Since then, fund managers have been planning for a less ambitious 2008. “As an industry, we will invest fewer dollars over the next couple of years,” says David Donnini, a principal at GTCR Golder Rauner, a PE firm on its ninth fund. “That’s just a function of the math. We won’t be able to reach every seller’s asking price.”
But don’t cry for private equity just yet. Plenty of “uncalled” capital — about $496 billion, according to PEI — still sits in PE firms’ funds. In addition, secondary buyers of private-equity limited partnerships have raised $18 billion this year alone, more than double that raised in 2006.
Meanwhile, the more limited role of private equity in mergers and acquisitions will benefit strategic buyers, which were largely outbid by PE firms the past two years, says Tiff Armstrong, a partner at investment bank Harris Williams & Co. “The choppiness also creates opportunity,” he says. “It allows [firms] to reset expectations of valuation.”
On the receiving end, public companies and entrepreneurial concerns will find PE firms still willing to invest in them — under the right circumstances. “Growth equity” investments could become more popular, benefiting companies that need liquidity but not a controlling partner. PE firms, instead of sweating through negotiations over a $5 billion LBO, already are finding time to bring their operating expertise to bear on investments.
“While not looking at the mega-LBO transactions of the sort they did six to nine months ago, there’s no question my clients are still looking to invest,” says Jon Garcia, a director in McKinsey & Co.’s Washington, D.C., office.

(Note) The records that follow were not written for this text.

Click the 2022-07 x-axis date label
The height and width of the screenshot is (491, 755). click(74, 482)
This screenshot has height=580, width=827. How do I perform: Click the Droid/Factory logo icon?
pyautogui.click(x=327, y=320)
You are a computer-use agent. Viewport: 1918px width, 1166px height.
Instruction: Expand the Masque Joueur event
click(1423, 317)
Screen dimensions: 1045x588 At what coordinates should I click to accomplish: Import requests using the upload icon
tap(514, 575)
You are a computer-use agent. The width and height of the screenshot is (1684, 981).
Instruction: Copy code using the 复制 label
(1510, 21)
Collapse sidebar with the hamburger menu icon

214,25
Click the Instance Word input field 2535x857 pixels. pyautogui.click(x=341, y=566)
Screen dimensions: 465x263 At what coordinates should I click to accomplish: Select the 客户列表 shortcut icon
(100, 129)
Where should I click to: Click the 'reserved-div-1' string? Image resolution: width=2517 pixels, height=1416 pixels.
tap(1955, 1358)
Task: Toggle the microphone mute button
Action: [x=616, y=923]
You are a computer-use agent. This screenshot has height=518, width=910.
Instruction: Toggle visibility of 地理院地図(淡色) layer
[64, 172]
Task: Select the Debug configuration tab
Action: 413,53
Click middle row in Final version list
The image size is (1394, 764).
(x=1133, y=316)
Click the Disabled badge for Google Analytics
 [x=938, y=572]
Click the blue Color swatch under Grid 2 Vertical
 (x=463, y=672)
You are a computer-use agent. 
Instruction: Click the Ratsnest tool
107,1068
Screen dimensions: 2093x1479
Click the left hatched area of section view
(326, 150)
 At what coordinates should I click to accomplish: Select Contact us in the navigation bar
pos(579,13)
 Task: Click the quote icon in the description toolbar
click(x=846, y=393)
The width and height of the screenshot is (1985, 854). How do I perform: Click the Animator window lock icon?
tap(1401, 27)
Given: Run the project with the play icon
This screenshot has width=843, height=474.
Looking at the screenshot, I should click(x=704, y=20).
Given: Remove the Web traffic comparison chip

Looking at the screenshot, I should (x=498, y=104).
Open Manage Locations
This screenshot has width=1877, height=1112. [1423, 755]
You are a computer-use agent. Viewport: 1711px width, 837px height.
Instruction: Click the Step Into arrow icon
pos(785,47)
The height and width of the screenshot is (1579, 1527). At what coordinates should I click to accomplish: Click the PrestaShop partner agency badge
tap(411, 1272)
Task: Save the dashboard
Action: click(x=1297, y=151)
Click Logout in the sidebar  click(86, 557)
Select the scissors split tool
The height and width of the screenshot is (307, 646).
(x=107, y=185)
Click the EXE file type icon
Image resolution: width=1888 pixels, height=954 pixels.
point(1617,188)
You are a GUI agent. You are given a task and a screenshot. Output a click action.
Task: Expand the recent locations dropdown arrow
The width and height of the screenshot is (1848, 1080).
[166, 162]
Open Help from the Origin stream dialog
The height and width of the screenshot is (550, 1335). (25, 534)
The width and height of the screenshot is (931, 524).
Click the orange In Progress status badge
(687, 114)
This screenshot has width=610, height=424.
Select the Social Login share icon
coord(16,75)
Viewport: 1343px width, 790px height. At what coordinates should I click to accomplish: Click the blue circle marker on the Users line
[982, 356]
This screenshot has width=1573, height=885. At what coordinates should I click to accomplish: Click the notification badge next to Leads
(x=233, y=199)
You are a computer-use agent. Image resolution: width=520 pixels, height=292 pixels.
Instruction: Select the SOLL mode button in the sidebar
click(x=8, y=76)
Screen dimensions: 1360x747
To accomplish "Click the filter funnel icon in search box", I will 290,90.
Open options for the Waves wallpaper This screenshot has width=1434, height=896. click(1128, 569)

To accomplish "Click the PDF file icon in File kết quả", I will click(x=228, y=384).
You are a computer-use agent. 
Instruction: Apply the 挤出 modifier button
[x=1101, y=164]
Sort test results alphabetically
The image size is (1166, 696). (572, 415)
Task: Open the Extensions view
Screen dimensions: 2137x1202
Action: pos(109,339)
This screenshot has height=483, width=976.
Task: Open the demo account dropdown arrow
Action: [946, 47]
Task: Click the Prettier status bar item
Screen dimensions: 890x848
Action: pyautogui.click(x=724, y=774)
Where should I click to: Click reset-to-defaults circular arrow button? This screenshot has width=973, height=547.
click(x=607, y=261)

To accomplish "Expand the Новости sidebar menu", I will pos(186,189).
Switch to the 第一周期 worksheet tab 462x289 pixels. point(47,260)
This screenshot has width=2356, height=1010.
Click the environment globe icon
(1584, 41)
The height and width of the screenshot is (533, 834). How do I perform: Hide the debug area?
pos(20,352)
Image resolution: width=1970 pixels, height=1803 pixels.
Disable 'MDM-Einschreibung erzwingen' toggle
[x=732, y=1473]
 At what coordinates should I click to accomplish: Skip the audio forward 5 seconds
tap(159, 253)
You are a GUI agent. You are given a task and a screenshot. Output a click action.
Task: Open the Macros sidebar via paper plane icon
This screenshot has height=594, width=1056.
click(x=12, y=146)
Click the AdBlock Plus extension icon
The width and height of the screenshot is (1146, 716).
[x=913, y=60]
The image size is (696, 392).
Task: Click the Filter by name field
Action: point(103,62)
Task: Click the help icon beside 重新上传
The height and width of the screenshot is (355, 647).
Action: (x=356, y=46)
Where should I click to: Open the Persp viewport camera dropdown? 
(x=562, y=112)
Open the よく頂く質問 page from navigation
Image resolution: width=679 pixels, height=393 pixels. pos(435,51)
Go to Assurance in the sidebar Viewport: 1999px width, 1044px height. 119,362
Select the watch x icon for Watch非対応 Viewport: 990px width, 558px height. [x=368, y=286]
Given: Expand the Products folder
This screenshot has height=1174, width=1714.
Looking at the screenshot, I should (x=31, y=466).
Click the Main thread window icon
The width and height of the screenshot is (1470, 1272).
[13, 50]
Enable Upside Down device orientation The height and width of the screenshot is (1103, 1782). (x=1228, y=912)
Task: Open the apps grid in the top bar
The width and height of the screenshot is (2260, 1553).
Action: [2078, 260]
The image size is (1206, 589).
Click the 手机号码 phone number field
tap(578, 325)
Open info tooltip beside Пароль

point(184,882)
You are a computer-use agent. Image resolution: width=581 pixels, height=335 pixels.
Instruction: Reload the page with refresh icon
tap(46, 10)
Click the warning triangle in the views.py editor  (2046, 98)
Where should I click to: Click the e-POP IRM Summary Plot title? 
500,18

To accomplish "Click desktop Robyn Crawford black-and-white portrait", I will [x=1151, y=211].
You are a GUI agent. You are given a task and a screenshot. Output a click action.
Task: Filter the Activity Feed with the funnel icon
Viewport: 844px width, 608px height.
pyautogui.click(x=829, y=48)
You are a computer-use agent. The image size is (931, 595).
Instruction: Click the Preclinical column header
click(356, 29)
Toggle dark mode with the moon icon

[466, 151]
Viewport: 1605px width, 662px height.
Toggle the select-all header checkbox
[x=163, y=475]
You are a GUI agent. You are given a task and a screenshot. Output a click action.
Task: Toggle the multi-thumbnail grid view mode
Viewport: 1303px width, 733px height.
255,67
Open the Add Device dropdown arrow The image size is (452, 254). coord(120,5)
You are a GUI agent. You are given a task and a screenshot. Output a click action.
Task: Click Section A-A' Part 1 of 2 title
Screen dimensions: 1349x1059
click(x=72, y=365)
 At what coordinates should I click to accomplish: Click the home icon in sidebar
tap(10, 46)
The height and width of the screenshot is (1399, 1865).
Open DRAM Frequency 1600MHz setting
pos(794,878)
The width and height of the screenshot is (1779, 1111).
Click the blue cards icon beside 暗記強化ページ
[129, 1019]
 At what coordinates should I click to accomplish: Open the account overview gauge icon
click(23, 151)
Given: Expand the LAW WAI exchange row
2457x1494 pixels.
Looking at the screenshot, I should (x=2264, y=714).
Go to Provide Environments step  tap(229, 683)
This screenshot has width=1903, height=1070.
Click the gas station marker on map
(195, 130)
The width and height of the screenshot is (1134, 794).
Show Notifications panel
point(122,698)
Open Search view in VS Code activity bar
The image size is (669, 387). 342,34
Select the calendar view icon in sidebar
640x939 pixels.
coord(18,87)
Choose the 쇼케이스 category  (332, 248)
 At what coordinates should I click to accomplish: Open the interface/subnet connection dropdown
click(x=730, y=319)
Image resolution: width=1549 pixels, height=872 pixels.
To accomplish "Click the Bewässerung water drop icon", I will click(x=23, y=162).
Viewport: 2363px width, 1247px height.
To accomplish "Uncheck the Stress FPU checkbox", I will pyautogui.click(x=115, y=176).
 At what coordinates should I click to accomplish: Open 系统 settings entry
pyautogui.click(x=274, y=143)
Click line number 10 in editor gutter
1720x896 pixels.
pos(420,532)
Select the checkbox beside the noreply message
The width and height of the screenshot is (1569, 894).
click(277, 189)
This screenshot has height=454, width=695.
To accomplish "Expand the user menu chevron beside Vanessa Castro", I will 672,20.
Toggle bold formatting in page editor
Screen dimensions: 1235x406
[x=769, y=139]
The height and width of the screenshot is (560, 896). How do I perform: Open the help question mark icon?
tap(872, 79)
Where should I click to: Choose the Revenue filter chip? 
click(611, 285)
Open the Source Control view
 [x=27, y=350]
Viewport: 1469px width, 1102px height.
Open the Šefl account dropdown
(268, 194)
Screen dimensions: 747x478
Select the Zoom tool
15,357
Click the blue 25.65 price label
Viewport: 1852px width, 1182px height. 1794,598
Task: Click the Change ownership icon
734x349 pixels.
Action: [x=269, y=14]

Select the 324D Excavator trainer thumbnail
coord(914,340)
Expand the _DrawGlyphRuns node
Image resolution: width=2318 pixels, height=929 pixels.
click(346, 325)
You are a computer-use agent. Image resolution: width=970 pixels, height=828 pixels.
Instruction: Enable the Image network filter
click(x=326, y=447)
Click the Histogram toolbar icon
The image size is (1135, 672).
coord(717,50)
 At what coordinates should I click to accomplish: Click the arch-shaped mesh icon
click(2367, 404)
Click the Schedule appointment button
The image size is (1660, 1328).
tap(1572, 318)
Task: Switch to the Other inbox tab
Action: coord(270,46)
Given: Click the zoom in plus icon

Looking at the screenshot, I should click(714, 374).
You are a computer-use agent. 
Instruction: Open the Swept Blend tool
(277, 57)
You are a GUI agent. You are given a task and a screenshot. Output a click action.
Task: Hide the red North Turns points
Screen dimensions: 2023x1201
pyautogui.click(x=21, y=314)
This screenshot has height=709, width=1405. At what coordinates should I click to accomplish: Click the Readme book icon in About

More deals could resemble Kohlberg Kravis Roberts’s (KKR) private investment in public equity (PiPE) involvement with Sun Microsystems last January. As of late October, there had been 1,069 announced PiPE deals worth $39.9 billion, up 41 percent over last year, according to Sagient Research Systems.
For the PE firm, “the negative is that it does not have complete control,” says Steven Kaplan, a professor at the University of Chicago’s Graduate School of Management. “The positive is they don’t pay a premium — they’re usually doing the deal at the market price.”
Originally PiPEs were designed to be last-resort funding. But Sun Microsystems had different aims when it entered discussions with KKR a year ago, says Sun CFO Michael Lehman. “We were emerging from a few tough years,” he says. “We were not profitable. The appeal was an endorsement by a very big, well-known investment firm.”
The deal also gave Sun new prospects. Chief information officers from the KKR stable have visited Sun’s headquarters in Mountain View, California, to explore Sun technology. In addition, the due-diligence process with KKR “was an acid test of our vision, strategy, and execution plans,” says Sun’s finance chief.